* Exercise goal:
Without the pictures, set down exactly the lines from the one that contains "Where should I" to the end of the entries, both included, and nothing besides.

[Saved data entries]
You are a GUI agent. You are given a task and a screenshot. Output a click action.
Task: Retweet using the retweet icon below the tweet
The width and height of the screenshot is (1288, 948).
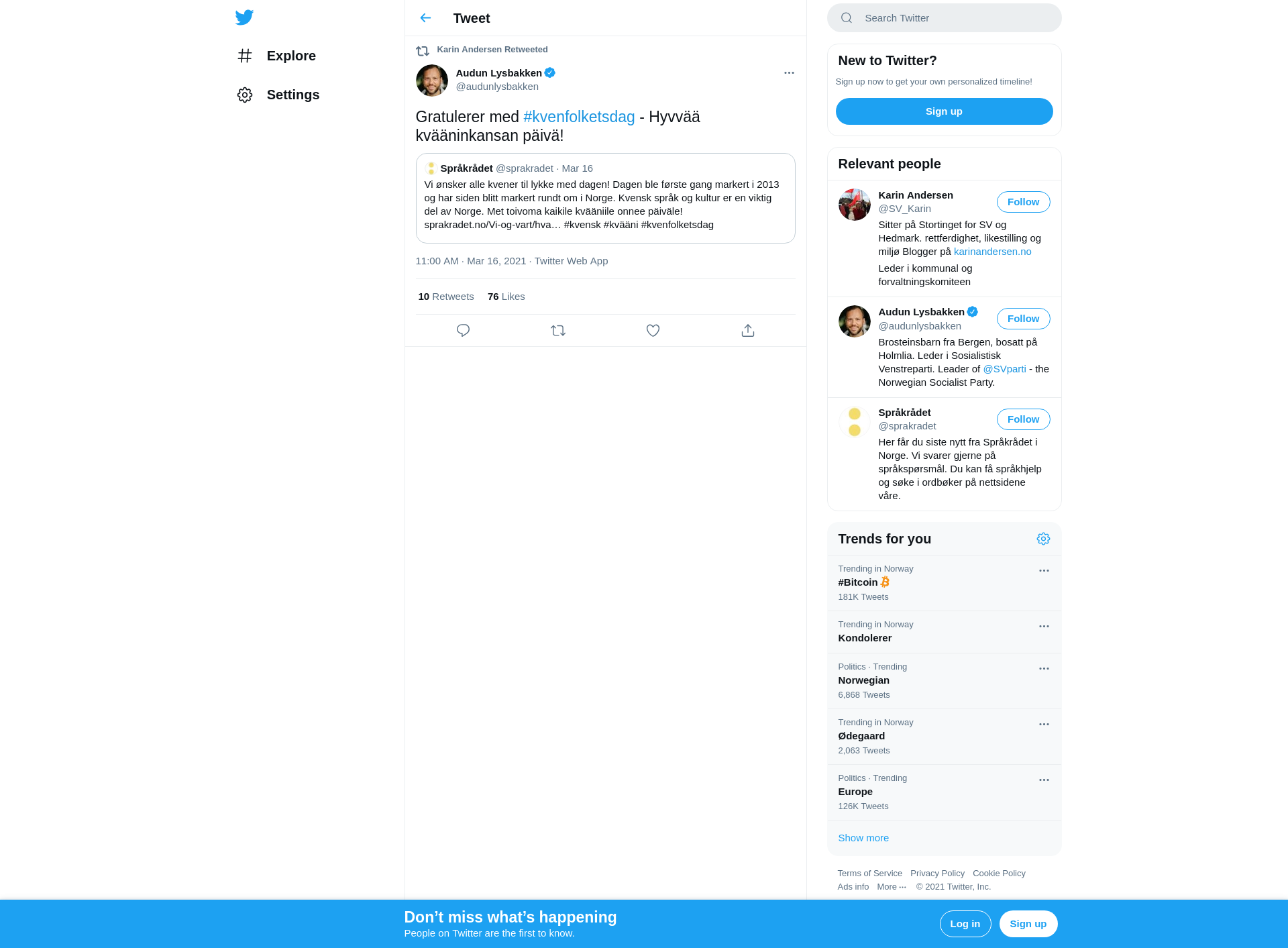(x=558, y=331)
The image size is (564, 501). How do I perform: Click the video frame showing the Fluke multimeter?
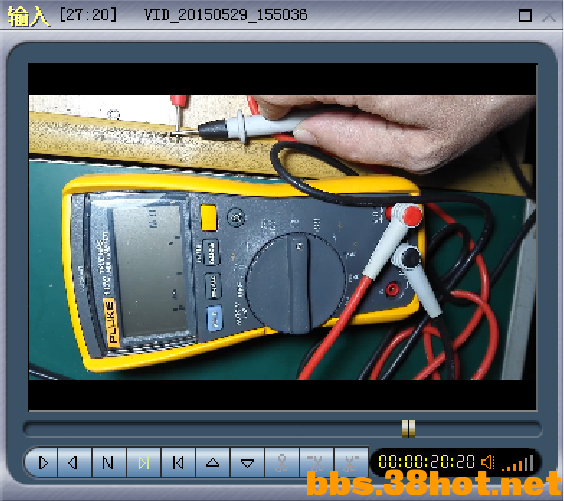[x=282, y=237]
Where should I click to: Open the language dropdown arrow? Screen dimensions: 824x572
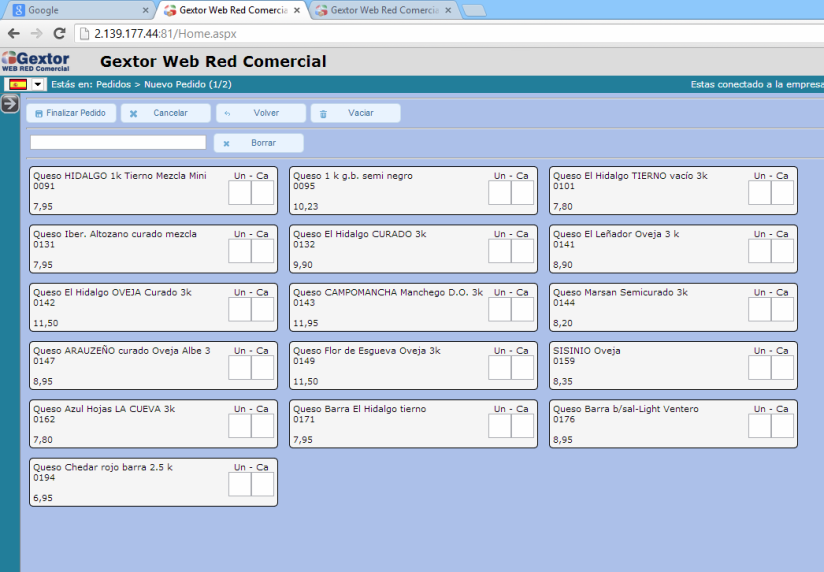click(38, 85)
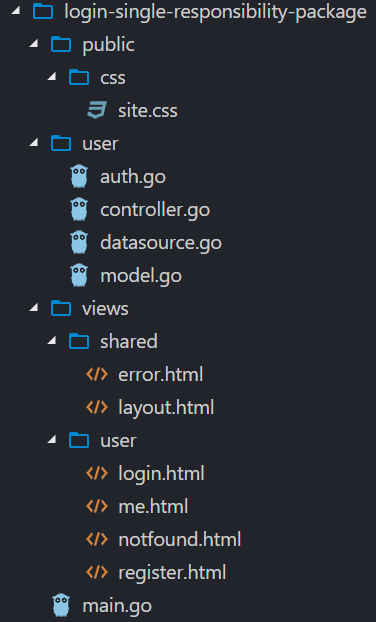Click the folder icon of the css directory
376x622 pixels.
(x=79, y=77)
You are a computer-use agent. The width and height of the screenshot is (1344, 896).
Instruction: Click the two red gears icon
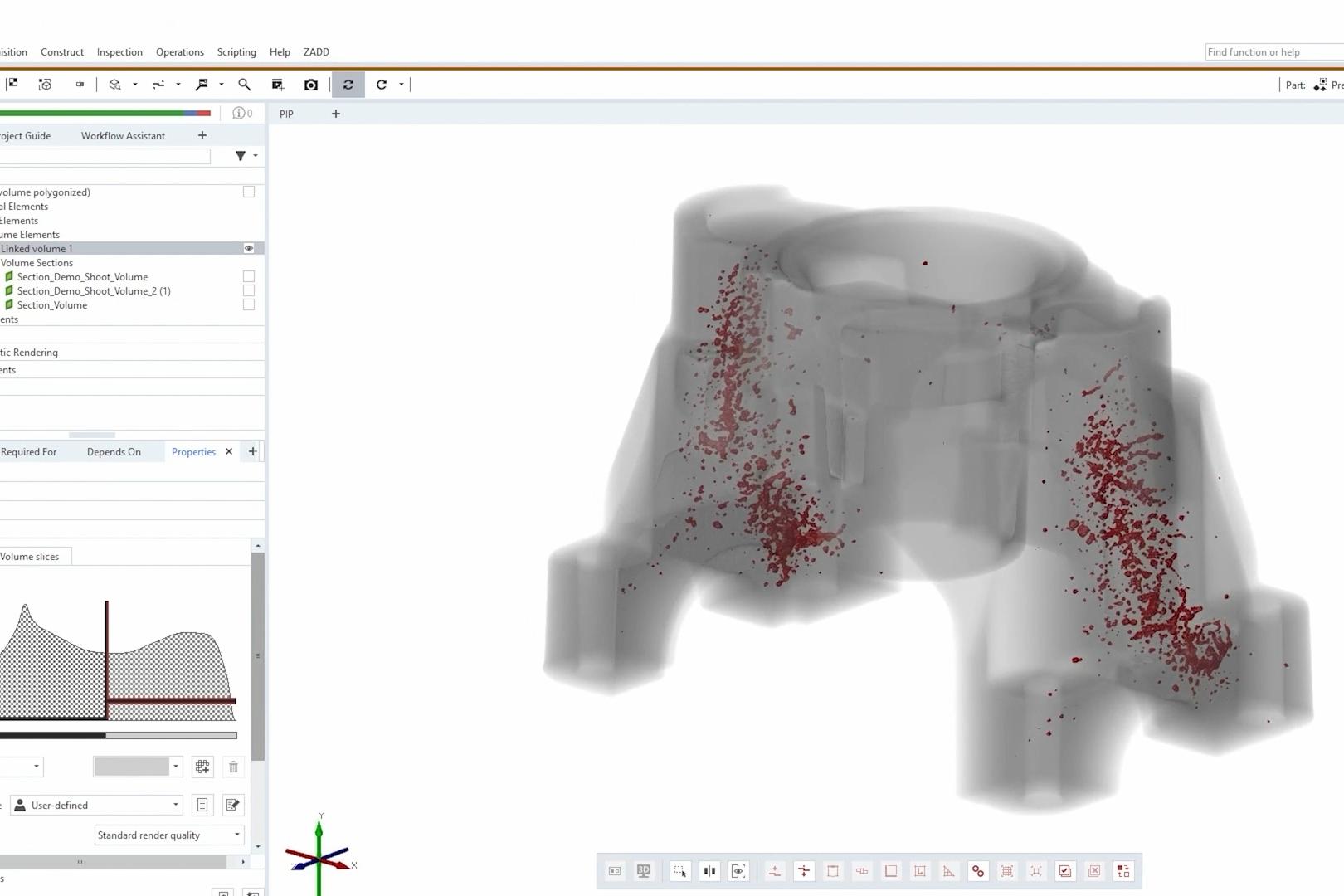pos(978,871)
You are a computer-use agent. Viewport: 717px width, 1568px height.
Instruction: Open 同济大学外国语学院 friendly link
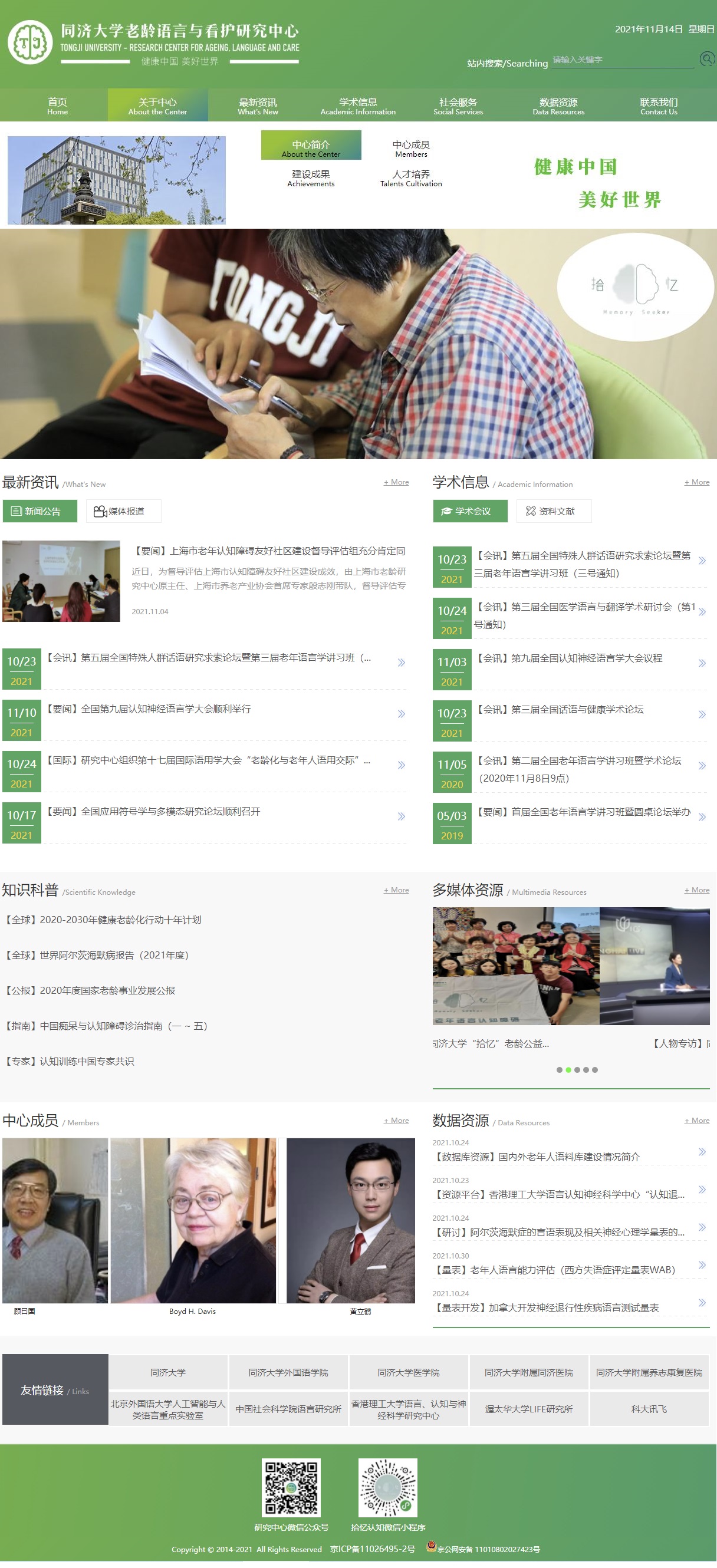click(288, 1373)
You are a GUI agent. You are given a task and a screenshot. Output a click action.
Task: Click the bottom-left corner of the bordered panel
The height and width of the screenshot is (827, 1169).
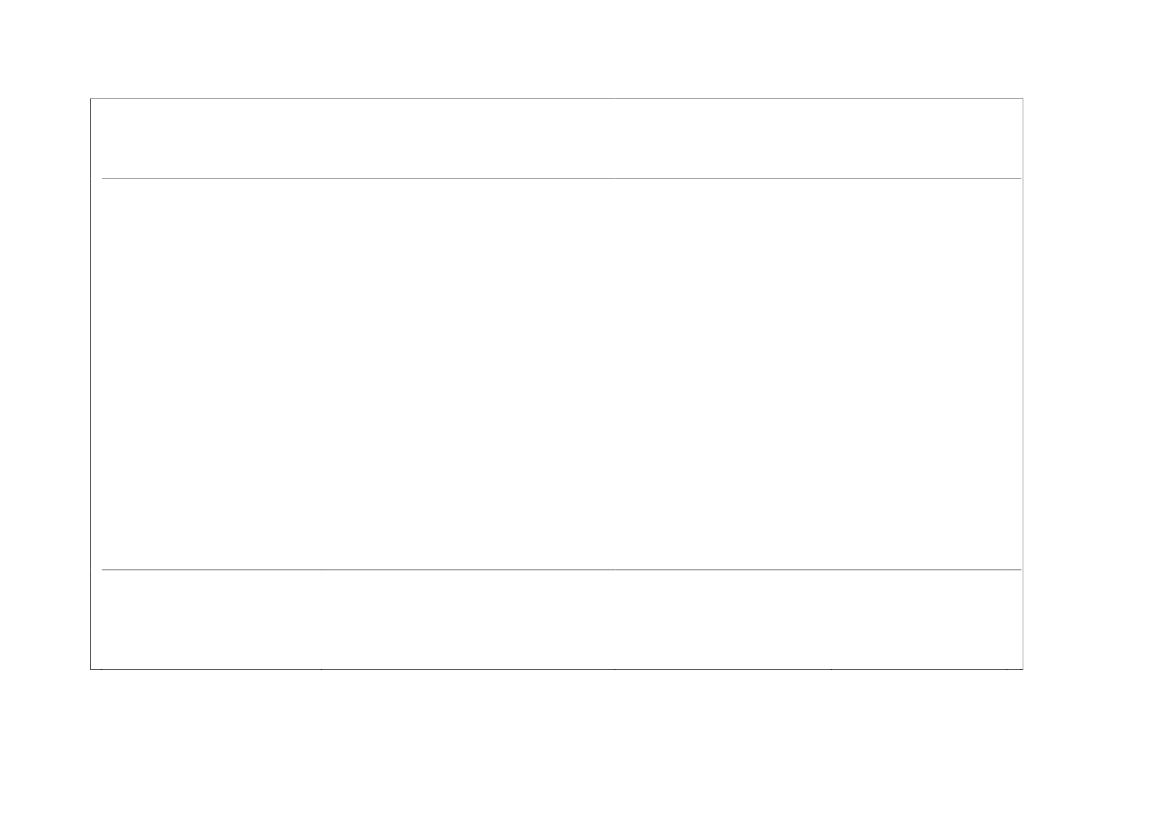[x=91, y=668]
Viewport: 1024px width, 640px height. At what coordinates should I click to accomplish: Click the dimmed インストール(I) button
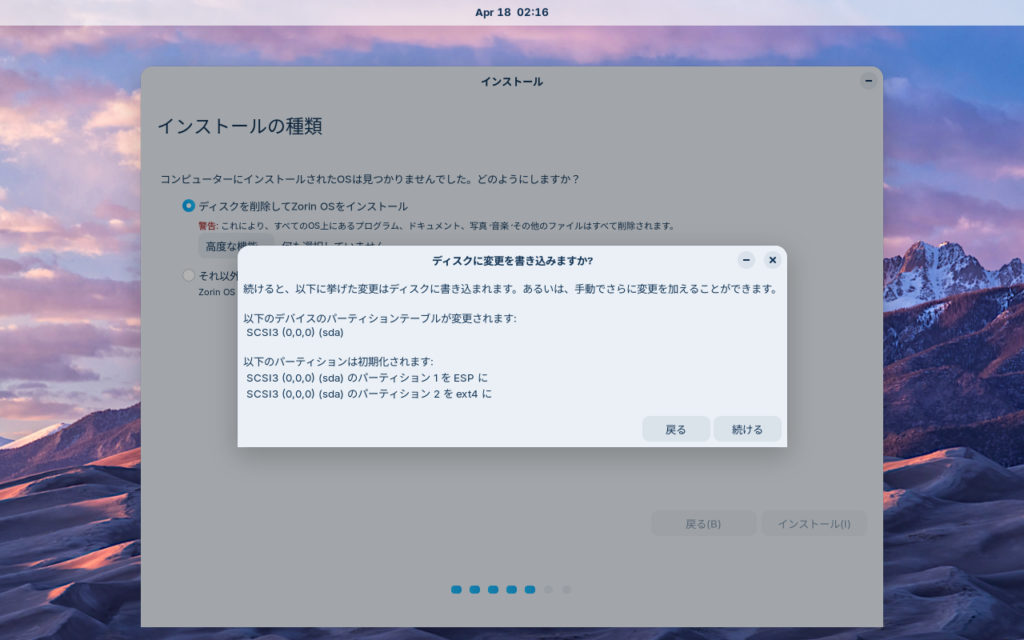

* Written reply:
Where should I click to: Open the language dropdown arrow? Screen dimensions: 824x572
click(38, 85)
Click the folder icon of the css directory
376x622 pixels.
(x=79, y=77)
You are a computer-use agent. The width and height of the screenshot is (1344, 896).
Instruction: Click the two red gears icon
pos(978,871)
You are a computer-use agent. Viewport: 717px width, 1568px height.
Instruction: Open 同济大学外国语学院 friendly link
click(288, 1373)
You are a GUI agent. You are given a task and a screenshot. Output a click action.
Task: Click the bottom-left corner of the bordered panel
The height and width of the screenshot is (827, 1169).
[x=91, y=668]
Viewport: 1024px width, 640px height. At what coordinates should I click to accomplish: Click the dimmed インストール(I) button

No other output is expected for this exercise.